Lunedì, 28 novembre 1988

 

Signor ambasciatore.

Sono lieto di darle un cordiale benvenuto e di ricevere le lettere credenziali, che l’accreditano come ambasciatore straordinario e plenipotenziario della Repubblica Araba di Egitto.

La ringrazio vivamente per avermi trasmesso il cortese saluto e gli auguri del signor Presidente Mohamed Hosni Mubarak e la prego di assicurarlo dei miei sentimenti di stima e di considerazione, così come del grato ricordo che io serbo del nostro incontro del febbraio scorso.

Le nobili espressioni, che vostra eccellenza mi ha rivolto, testimoniano lo spirito col quale ella si propone di svolgere l’alta missione a cui è qui chiamata.

Desidero sottolineare con vivo apprezzamento quanto ella ha detto circa la comune volontà dei suoi concittadini, cristiani e musulmani, di cooperare con impegno concorde alla costruzione di una società sempre più unita e fraterna, nell’armonica e pacifica convivenza di tutte le sue componenti. Infatti, solamente la comprensione ed il rispetto reciproco, insieme con l’attaccamento di tutti alle più alte tradizioni religiose, alla cultura ed all’identità nazionale, favoriscono il raggiungimento del benessere spirituale e materiale, che costituisce l’obiettivo di ogni società.

Non c’è dubbio che la storica presenza in Egitto di diverse comunità religiose, accomunate dalla fede nell’unico Dio, costituisca di per sé una grande ricchezza. Ciascuna di esse, infatti, si sente parte integrante della nazione ed è chiamata ad offrire il suo valido e positivo contributo alla vita nazionale, nella promozione dei valori che ne costituiscono il fondamento, primo fra tutti il rispetto della libertà e della dignità di ogni persona. Si tratta, del resto, di valori che oltrepassano gli stessi confini del Paese e devono, perciò, stimolare in tutti la ricerca di collaborazione, di tolleranza, di mutuo rispetto nell’ambito più vasto della comunità internazionale.

A questo proposito, è molto significativo l’accenno da lei fatto all’instancabile e meritorio impegno dell’Egitto in difesa della pace, della stabilità e del rispetto dei legittimi diritti dei popoli, particolarmente in alcune situazioni di lungo e doloroso conflitto.
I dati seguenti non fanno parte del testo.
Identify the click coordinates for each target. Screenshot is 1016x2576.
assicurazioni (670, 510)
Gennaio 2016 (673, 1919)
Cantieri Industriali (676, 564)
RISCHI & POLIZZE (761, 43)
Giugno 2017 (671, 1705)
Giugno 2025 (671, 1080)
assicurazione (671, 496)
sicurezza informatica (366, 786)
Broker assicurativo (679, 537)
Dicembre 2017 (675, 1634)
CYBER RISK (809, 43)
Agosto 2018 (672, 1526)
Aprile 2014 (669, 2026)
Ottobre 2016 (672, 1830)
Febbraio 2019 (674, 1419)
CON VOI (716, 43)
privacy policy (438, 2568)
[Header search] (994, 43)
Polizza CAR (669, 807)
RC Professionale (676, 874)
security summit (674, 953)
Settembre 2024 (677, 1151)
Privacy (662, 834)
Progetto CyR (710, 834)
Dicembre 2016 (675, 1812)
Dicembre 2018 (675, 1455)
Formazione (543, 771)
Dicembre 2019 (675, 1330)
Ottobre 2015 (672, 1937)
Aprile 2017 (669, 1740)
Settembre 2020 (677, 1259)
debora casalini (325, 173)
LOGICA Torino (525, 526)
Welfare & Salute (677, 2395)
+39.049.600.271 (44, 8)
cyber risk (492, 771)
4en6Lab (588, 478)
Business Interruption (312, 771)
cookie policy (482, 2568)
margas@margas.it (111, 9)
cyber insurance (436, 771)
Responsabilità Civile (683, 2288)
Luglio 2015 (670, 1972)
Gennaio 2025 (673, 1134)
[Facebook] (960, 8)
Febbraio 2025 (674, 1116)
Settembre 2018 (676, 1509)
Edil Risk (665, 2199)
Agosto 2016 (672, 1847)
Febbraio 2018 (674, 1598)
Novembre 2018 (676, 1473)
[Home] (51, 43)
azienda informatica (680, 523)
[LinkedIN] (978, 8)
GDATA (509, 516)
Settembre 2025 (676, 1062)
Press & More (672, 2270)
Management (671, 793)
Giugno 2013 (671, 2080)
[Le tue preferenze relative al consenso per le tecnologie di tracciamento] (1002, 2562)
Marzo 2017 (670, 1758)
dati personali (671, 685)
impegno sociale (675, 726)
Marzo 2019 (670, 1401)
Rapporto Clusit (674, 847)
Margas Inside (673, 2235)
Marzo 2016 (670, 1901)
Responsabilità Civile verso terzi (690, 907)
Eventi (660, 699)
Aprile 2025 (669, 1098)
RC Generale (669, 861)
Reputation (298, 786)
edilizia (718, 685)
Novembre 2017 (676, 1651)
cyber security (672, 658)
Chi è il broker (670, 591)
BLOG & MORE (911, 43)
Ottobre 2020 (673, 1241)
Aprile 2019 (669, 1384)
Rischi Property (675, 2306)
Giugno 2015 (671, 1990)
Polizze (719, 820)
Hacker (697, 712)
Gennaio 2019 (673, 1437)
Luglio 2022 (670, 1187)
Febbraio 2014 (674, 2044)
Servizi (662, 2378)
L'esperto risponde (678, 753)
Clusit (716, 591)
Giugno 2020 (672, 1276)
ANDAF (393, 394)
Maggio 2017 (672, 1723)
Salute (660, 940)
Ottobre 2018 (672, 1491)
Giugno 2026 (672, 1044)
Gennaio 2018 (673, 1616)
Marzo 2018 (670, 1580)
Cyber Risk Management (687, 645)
Signor ambasciatore, riferendosi all’attività della Santa Sede, ella ha voluto evocare i grandi temi della pace, della giustizia, dei diritti fondamentali dell’uomo, della solidarietà e corresponsabilità tra i popoli. Le sono sinceramente grato per aver ricordato il particolare interesse ed il costante impegno che ad essi porta la Santa Sede. Certo, la sua missione è essenzialmente spirituale e pastorale, diretta in primo luogo alle comunità cattoliche. Nondimeno, ed in misura non minore, essa rivolge la sua sollecitudine verso tutti i credenti in Dio e verso l’intera umanità. Tutti, infatti, veniamo da Dio, e siamo da lui chiamati a ricercare ed adempiere la sua volontà nella edificazione di un mondo che - come dissi nel 1985 a Casablanca, incontrando i giovani di fede musulmana - deve essere umano, pluralistico e responsabile: un mondo, cioè, in cui regola fondamentale sia il rispetto, l’amore e l’aiuto per ogni essere umano, perché creatura di Dio.
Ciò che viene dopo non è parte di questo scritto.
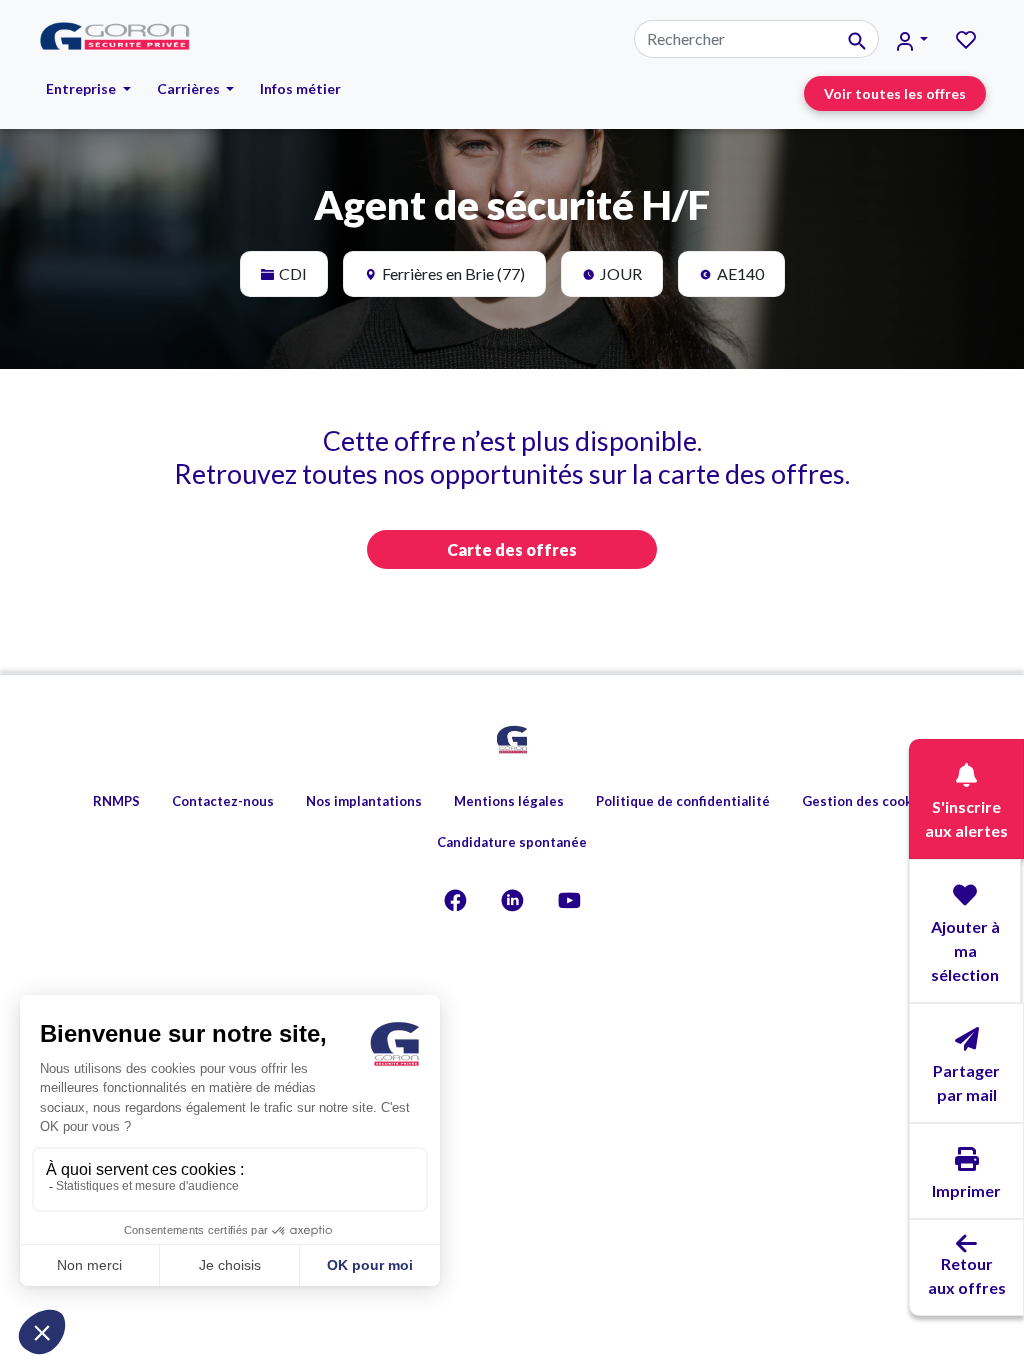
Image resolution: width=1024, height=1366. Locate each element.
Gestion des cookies (866, 801)
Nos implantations (364, 801)
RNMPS (116, 801)
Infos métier (300, 88)
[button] (912, 39)
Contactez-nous (223, 801)
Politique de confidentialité (683, 801)
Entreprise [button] (82, 88)
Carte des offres (512, 549)
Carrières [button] (190, 88)
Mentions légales (509, 801)
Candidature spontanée (512, 842)
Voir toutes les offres (895, 93)
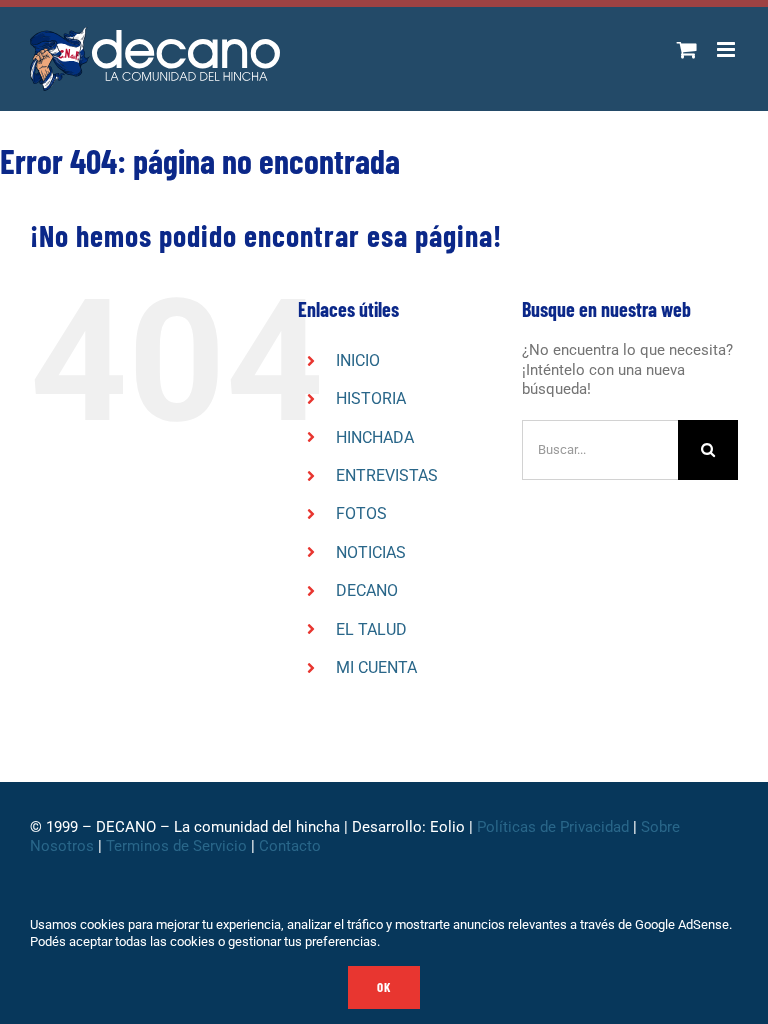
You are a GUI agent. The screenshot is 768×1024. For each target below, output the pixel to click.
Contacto (292, 846)
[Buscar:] (600, 449)
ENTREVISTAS (387, 475)
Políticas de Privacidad (553, 827)
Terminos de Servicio (176, 846)
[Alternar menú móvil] (727, 49)
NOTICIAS (371, 552)
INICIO (358, 360)
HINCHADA (375, 437)
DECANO (367, 590)
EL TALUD (371, 629)
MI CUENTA (376, 667)
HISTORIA (371, 398)
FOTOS (361, 513)
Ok (384, 987)
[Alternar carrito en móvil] (687, 49)
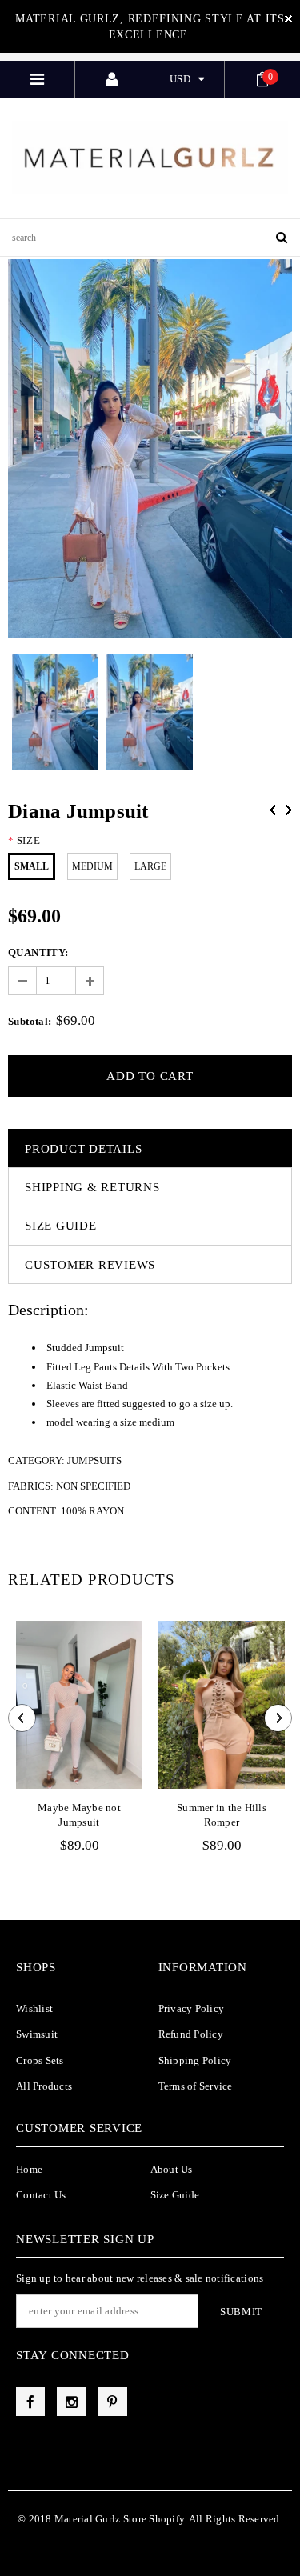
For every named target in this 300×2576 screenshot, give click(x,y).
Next (289, 810)
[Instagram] (71, 2401)
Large (150, 866)
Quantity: (38, 952)
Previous (273, 810)
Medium (92, 866)
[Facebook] (30, 2401)
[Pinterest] (112, 2401)
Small (31, 866)
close (288, 18)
Signor ambasciatore, l’alta missione, cui ella oggi dà inizio, le consentirà di essere testimone diretto della Chiesa cattolica, la quale, secondo la propria natura e con i mezzi che le sono propri, si sforza senza sosta di proclamare la fede in Dio e il Vangelo di Cristo, di enunciare i valori morali fondamentali, di promuovere il dialogo come unico mezzo per superare i conflitti, di difendere la libertà religiosa, in quanto condizione indispensabile per il progresso della società e fondamento della pace tra i popoli.

Ella, signor ambasciatore, ha auspicato una giusta e durevole pace per il Medio Oriente: è, questo, un augurio, vorrei dire un’invocazione, a cui mi unisco con tutto il cuore. Spero che al più presto prevalga la buona volontà e l’impegno di tutti e, come ella ha rilevato, la pace possa essere ritrovata in spirito di giustizia e nel riconoscimento dei legittimi diritti di tutti i popoli della regione.

Questi voti portano spontaneamente la mente e il cuore a rivolgersi verso la Terra Santa e, soprattutto, verso la città santa, Gerusalemme, realtà unica che racchiude memorie storiche e religiose per gli ebrei, i cristiani e i musulmani. Come non ricordare che purtroppo quella regione è da troppi anni teatro di indicibili sofferenze per tante e tante persone?

Ella ha fatto menzione anche del Libano, in favore del quale tante volte la Santa Sede ha invocato una soluzione pacifica, equa e dignitosa della presente situazione. Non è giusto, infatti, che un Paese, così ricco di tradizioni religiose e culturali, dopo aver così lungamente e duramente sofferto, manchi tuttora, ed inspiegabilmente, di una prospettiva di unità e di riconciliazione. Ai libanesi devono essere assicurati la possibilità e l’aiuto necessari per salvare il loro Paese.

A questi voti, profondamente sentiti, desidero unire quelli, rispettosi e cordiali, per la sua persona, signor ambasciatore, e per un fruttuoso svolgimento della sua missione, nel corso della quale sono certo che ella troverà la più sincera ed efficace collaborazione da parte degli organismi della Santa Sede.

Invoco di cuore da Dio onnipotente e misericordioso le più abbondanti benedizioni su di lei, la sua famiglia, i suoi collaboratori, come su tutto il caro popolo dell’Egitto e i suoi governanti.


*AAS 81 (1989), p.748-750.

Insegnamenti di Giovanni Paolo II, vol. XI, 4 pp. 1689-1691.

L'Attività della Santa Sede 1988 pp. 1083-1084.

L’Osservatore Romano 29.11.1988 p.5.